In this example, a character stream representing data encoding the
pieces used in the representation of a particular run of text in the
"large character mode" would not reliably round trip, and after
round-tripping (with a real device), the displayed characters would look
subtly different. For handling data being processed transiently using
Unicode there would be a loss of round-tripping, resulting in a change
in data stream without a change in contents, which is what compatibility
characters are designed to normally avoid. For a live terminal emulator,
the effect would be a small degradation of the fidelity of the
emulation. There's no simple workaround as analyzing the fragments in
what amounts to 2-D text display isn't without challenges.

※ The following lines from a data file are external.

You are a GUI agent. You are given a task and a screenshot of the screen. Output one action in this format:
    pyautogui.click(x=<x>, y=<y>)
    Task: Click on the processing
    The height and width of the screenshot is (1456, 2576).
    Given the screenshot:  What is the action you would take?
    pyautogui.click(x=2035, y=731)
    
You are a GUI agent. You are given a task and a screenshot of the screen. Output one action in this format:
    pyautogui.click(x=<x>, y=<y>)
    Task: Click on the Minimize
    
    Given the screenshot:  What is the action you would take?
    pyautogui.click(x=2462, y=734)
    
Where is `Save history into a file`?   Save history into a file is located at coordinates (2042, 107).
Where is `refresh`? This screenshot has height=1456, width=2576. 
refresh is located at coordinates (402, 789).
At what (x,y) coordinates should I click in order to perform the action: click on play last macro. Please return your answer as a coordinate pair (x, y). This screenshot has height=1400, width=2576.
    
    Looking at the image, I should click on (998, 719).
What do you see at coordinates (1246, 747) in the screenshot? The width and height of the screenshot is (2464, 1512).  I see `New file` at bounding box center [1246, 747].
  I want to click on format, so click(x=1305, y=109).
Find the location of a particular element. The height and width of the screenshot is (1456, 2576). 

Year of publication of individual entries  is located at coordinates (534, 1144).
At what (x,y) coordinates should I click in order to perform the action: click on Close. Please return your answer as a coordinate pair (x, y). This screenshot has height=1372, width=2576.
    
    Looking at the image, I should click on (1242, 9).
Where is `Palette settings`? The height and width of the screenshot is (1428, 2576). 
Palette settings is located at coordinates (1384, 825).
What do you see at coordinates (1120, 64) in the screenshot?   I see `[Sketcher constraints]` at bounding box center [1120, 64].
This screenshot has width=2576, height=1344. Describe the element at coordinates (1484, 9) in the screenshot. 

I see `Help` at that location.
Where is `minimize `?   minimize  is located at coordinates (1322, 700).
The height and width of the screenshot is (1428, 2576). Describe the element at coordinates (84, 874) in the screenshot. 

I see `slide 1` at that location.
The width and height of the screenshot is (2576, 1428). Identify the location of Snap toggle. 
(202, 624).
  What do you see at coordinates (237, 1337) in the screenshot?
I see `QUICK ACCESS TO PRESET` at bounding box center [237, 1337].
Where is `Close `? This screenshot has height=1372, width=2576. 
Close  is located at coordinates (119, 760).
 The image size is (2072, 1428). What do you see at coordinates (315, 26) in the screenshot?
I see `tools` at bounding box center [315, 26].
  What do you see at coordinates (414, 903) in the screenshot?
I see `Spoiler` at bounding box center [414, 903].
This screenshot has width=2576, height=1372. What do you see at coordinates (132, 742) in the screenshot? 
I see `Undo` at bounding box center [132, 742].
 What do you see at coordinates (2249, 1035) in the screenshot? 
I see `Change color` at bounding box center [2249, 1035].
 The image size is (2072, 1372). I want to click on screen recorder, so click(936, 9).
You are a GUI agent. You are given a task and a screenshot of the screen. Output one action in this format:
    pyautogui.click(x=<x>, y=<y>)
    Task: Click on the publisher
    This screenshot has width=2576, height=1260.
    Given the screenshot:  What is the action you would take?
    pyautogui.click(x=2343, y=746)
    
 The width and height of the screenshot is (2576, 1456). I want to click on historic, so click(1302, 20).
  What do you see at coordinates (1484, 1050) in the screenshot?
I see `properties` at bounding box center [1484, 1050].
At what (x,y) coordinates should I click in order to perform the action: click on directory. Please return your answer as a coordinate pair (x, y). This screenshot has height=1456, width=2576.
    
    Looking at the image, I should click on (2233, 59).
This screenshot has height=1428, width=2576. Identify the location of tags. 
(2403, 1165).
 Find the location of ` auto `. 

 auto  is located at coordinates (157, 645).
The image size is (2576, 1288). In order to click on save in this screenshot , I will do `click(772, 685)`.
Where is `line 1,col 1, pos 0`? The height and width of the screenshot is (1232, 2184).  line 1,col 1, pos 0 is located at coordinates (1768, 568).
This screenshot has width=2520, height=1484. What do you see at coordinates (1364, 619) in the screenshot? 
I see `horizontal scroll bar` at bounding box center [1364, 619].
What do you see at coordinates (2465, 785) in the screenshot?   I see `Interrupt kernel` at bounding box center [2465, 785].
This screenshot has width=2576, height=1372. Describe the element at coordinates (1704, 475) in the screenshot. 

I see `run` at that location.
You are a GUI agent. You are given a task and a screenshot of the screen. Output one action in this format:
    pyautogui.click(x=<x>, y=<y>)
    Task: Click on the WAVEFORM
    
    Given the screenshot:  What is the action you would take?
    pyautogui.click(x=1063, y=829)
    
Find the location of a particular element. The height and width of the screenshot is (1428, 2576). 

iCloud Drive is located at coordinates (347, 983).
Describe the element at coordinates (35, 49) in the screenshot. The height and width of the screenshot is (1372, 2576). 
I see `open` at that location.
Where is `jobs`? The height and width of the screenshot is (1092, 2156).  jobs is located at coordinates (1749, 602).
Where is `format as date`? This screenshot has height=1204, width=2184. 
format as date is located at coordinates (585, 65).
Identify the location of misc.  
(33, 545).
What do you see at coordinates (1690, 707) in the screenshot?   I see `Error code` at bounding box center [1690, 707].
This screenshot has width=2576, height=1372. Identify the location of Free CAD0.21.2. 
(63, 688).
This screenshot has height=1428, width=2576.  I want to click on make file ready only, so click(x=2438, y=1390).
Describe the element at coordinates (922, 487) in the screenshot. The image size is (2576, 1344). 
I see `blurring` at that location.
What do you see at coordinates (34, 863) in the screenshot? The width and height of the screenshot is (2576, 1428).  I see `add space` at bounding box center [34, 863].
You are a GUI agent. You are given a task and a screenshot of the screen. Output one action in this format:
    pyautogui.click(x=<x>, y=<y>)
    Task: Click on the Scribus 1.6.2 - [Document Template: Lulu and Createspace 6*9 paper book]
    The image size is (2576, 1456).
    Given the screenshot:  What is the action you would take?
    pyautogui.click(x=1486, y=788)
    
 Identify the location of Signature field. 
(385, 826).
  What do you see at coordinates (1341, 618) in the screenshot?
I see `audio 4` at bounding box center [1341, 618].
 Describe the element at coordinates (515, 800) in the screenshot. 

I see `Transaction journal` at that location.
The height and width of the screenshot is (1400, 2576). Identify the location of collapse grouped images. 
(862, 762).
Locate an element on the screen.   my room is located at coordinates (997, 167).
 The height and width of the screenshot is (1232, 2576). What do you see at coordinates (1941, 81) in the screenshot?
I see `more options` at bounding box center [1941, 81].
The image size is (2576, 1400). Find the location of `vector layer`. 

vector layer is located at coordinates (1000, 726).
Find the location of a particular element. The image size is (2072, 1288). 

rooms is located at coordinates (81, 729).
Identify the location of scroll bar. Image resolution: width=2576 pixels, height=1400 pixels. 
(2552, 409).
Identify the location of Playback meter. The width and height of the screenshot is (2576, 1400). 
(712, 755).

I can understand the frustration of the submitter on being told that
there's an arbitrary limitation on fidelity and some degradation should
be seen as acceptable. While visually not prominent, the disposition
needlessly violates source separation for a single character.
For the examples involving block characters, it is unclear whether they
involve issues of unification within a source or across sources. If the
unification is across sources (platforms) then knowing the target
platform can be used to adjust the glyph being displayed, and there is
no issue. The same is true for any SHIFT mode in a source character set,
because whether the device operates in the shifted mode or not has to be
known and already affects what is displayed at some byte location in the
source character set.
I cannot tell whether the Script Encoding disposition violates source
separation or merely suggests reuse of character codes for multiple
sources/modes in a way that may be amenable to disambiguation with
additional, but available context information.